**TEXTE ÉTUDIÉ:**
Mort d’Adama Traoré : le « J’accuse ! » de sa sœur Assa

lundi 29 juillet 2019.
 

Trois ans après la mort de son frère Adama, Assa Traoré, devenue la figure de proue de la lutte contre les violences policières, parle de son combat.

Le 19 juillet 2016, Adama Traoré, 24 ans, décédait dans la cour de la gendarmerie de Persan (Val-d’Oise). Trois ans plus tard, sa sœur Assa, porte-parole du collectif « Vérité pour Adama », nous parle de son combat contre les violences policières.

Dans quel état d’esprit êtes-vous ?

ASSA TRAORÉ. Je suis plus déterminée que jamais, on ne lâchera rien. Jeudi soir, j’ai mis en ligne sur les réseaux sociaux une tribune qui s’intitule : « J’accuse… ! ». J’y accuse tous ceux (NDLR : elle donne leurs noms) qui ont entravé l’enquête sur la mort de mon frère : experts, gendarmes, procureur, juges… Leur nom va rester dans le marbre. Nous sommes dans un système qui protège les forces de l’ordre. C’est une machine de guerre. Il faut écouter les déclarations du ministre de l’Intérieur Christophe Castaner après chaque violence policière. C’est de la provocation, une crise d’autoritarisme.

**EXTRAITS DU CORPUS:**
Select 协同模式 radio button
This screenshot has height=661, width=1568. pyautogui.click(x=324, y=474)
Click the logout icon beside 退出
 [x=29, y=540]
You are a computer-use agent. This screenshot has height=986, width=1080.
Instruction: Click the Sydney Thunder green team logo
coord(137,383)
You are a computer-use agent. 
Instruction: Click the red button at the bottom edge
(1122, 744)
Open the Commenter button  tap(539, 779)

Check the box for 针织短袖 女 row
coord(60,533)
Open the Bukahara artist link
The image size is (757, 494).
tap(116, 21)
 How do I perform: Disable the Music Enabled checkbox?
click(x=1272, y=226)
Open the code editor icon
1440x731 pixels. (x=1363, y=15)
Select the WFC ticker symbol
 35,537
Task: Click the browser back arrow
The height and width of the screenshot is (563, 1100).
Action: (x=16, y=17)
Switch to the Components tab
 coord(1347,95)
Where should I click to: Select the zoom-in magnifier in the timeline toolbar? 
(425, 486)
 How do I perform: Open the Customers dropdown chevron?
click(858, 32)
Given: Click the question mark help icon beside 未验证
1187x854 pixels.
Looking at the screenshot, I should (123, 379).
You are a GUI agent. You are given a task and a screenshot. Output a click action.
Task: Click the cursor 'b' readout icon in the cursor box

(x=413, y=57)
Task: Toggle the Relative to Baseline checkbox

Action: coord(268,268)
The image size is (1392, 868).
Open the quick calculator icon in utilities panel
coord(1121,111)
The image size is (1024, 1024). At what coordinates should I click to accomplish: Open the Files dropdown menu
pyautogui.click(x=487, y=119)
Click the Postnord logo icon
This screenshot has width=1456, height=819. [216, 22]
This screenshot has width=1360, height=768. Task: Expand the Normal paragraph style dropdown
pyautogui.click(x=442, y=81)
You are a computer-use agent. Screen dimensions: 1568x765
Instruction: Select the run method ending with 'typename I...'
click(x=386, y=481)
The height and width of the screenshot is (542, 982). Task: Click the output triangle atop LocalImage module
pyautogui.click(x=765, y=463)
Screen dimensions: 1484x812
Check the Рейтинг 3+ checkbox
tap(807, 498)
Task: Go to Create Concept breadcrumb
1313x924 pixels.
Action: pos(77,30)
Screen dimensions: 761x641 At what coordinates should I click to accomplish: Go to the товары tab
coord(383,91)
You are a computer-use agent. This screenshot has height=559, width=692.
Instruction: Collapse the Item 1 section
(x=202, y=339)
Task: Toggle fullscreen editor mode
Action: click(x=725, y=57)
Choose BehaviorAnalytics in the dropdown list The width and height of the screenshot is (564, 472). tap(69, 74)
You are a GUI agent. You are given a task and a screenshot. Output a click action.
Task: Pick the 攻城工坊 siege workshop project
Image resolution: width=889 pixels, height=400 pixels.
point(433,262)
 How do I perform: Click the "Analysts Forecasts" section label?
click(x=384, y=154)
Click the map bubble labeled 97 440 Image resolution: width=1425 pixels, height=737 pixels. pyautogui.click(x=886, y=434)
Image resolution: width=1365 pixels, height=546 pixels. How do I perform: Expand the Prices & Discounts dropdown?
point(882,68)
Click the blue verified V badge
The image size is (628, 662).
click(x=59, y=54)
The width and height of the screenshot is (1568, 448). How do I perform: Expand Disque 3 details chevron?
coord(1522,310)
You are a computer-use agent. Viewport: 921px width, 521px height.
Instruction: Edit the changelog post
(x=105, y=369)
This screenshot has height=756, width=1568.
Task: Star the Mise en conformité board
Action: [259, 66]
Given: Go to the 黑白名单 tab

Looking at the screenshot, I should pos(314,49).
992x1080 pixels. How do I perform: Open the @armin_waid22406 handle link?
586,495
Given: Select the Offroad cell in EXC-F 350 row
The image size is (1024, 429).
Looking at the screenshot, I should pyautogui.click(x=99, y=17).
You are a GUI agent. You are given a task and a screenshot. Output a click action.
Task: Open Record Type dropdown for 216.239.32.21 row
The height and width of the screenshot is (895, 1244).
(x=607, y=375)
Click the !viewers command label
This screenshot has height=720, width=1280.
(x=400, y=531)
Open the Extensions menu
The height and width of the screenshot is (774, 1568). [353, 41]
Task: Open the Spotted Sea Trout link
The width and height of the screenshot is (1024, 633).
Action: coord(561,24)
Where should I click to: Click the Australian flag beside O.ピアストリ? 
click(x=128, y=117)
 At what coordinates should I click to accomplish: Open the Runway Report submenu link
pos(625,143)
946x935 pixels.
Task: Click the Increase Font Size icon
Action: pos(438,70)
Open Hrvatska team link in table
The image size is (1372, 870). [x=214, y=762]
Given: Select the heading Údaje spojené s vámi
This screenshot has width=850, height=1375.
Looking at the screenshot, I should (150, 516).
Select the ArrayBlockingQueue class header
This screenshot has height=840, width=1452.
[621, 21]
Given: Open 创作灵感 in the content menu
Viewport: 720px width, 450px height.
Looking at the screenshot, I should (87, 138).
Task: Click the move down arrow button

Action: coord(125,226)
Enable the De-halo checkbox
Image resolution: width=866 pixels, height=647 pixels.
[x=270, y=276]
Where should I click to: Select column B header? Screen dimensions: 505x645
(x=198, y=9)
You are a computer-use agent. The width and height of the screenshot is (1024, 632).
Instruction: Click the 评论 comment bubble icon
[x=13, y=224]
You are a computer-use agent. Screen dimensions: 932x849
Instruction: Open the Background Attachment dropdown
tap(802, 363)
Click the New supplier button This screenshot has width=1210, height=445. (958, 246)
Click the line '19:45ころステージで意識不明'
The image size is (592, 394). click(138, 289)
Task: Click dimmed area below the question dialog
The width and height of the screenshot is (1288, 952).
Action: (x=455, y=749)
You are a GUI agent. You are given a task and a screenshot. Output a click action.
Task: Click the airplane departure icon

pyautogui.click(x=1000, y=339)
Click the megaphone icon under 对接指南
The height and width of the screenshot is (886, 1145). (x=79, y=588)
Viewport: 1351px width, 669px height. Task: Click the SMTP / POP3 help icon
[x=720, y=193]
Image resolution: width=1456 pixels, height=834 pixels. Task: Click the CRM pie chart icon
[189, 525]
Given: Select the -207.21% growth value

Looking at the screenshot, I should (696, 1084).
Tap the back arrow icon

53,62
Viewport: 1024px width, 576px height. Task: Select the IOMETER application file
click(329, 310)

**CONSIGNE 1:** Recopiez le passage de l'article sur la mort d'Adama Traoré allant de « Le 19 juillet » à « une crise d’autoritarisme. ».
**CONSIGNE 2:** Poursuivez l'article sur la mort d'Adama Traoré à partir de sa dernière phrase.
Les lignes n'ont aucun lien avec l'article sur la mort d'Adama Traoré.

**VOTRE RÉPONSE 1:**
Le 19 juillet 2016, Adama Traoré, 24 ans, décédait dans la cour de la gendarmerie de Persan (Val-d’Oise). Trois ans plus tard, sa sœur Assa, porte-parole du collectif « Vérité pour Adama », nous parle de son combat contre les violences policières.

Dans quel état d’esprit êtes-vous ?

ASSA TRAORÉ. Je suis plus déterminée que jamais, on ne lâchera rien. Jeudi soir, j’ai mis en ligne sur les réseaux sociaux une tribune qui s’intitule : « J’accuse… ! ». J’y accuse tous ceux (NDLR : elle donne leurs noms) qui ont entravé l’enquête sur la mort de mon frère : experts, gendarmes, procureur, juges… Leur nom va rester dans le marbre. Nous sommes dans un système qui protège les forces de l’ordre. C’est une machine de guerre. Il faut écouter les déclarations du ministre de l’Intérieur Christophe Castaner après chaque violence policière. C’est de la provocation, une crise d’autoritarisme.

**VOTRE RÉPONSE 2:**
Mais il y a quand même des juges qui enquêtent sur la mort de votre frère ?

Dans toutes les affaires de violences policières, c’est toujours le même schéma qui se met en place : la victime devient le coupable, et vice-versa. Les expertises innocentent systématiquement les forces de l’ordre. Dans l’affaire Adama, nous en sommes à la cinquième expertise et nous avons déjà réussi à écarter trois maladies. Si on ne s’était pas battu, mon frère serait officiellement mort de causes cardiaques et d’une infection grave. En mars, les juges auraient classé l’affaire si notre avocat, Me Bouzrou, n’avait pas remis un rapport médical contredisant les conclusions douteuses d’une précédente expertise.

Aujourd’hui, il existe suffisamment d’éléments pour mettre en examen les gendarmes et les renvoyer devant un tribunal. Mais les juges cherchent à gagner du temps en demandant une sixième expertise. Elles se cachent derrière les experts. Nous les avons rencontrées lundi, elles n’arrivent plus à en trouver un seul… Évidemment nous avons fait appel aux meilleurs spécialistes dans le domaine. Et leur rapport est très clair : mon frère est mort par asphyxie sous le poids de trois gendarmes.

Vous appelez aujourd’hui à Beaumont-sur-Oise à une marche « historique » contre les violences policières. Qu’en attendez-vous ?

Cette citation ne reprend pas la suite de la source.